▶ [Supplied passage]
◇ ◇ ◇ ◇

122. That when the two, Njoroge and Mwangi, summoned the other family members to help in paying the purchase consideration, they declined and so Njoroge Nduati and Mwangi Nduati paid the said consideration gradually and they finalized payment in 1971.

123. There is also no doubt that from his two wives, Nduati Waititu had eight sons, and Nduati Waititu and his four sons died on or around 1952. Further, it is evident that a number of Nduati Waititu’s family members, moved out of Gacharage area and some of them settled at Kinangop area and others in the Rift valley.

124. All the Plaintiffs herein resides outside the suit land, and they are all grandchildren of Nduati Waititu, and have lived a large part of their lives either at Kinangop or Rift valley.

125. It is also evident that the suit land is registered in the name of Mwangi Nduati(deceased), as from 10th January 1964. The said registration is under the Registered Land Act, Cap 300 Laws of Kenya. From the death certificate produced as exhibit, the Mwangi Nduati died on 29th June 1992. The Letters of Administration were issued to Betty Wambui Gachanja on 9th November 2016, and there is a Succession Cause pending over the distribution of his estate.

◇ ◇ ◇ ◇

▶ [Exercise details]
Answer these questions using the passage on the suit land:
1. In what year did Njoroge Nduati and Mwangi Nduati finish paying the purchase consideration?
2. How many sons did Nduati Waititu have from his two wives?
3. On what date did Mwangi Nduati die?
The lines after this text are separate material with no connection to it.

▶ [Supplied data]
◇ ◇ ◇ ◇

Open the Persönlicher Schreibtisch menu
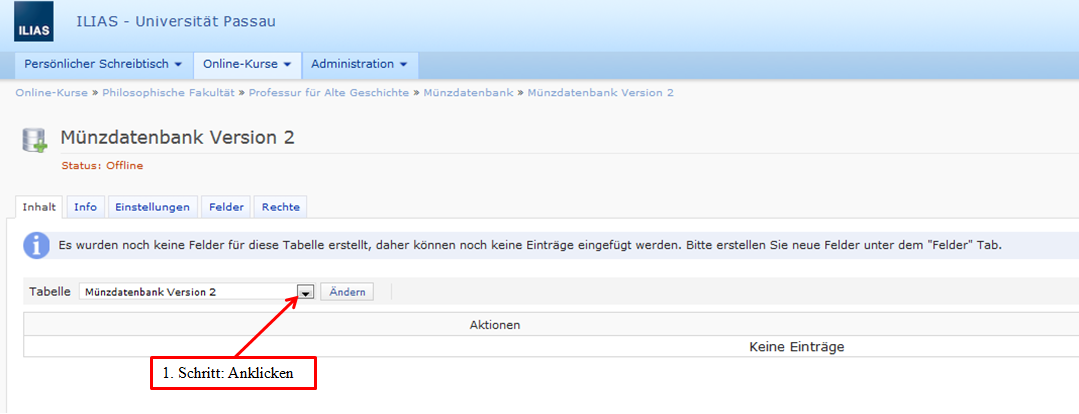 coord(103,64)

◇ ◇ ◇ ◇

▶ [Completed task]
1. 1971
2. Eight
3. 29th June 1992